Command-line PNG optimiser

PNGOUT is a freeware command line optimizer for PNG images written by Ken Silverman. The transformation is lossless, meaning that the resulting image is visually identical to the source image. According to its author, this program can often get higher compression than other optimizers by 5–10%. It is possible to compress some inflated PNGs to a size below 1% of the original file.

PNGOUT was also available as a plug-in for the freeware image viewer IrfanView and can be enabled as an option when saving files. It allows editing of various PNGOUT settings via a dialog box. PNGOUT integration was removed in IrfanView version 4.58 in favour of OptiPNG.

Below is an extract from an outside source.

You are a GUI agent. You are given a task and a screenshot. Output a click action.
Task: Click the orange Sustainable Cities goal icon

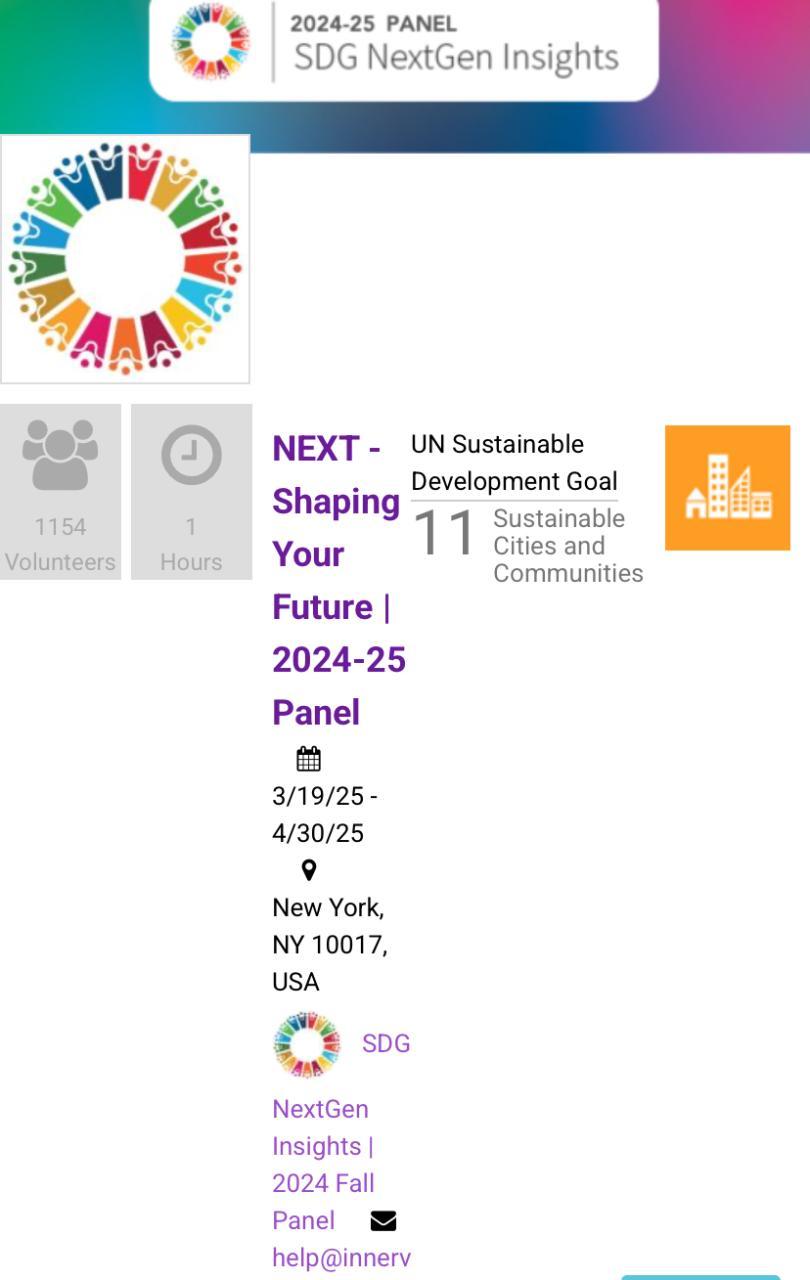point(727,488)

In 2006, a commercial version of PNGOUT with a graphical user interface, known as PNGOUTWin, was released by Ardfry Imaging, a small company Silverman co-founded in 2005. There is also a freeware GUI frontend to PNGOUT available, known as PNGGauntlet.

==Main operation==
The main function of PNGOUT is to reduce the size of image data contained in the IDAT chunk. This chunk is compressed using the deflate algorithm. Deflate algorithms can vary in speed and compression ratio, with higher compression ratios generally implying lower speed. Ken Silverman wrote a deflate compressor for PNGOUT that is slower than the ones used in most graphics software, but produces smaller files. PNGOUT also performs automatic bit depth, color, and palette reduction where appropriate.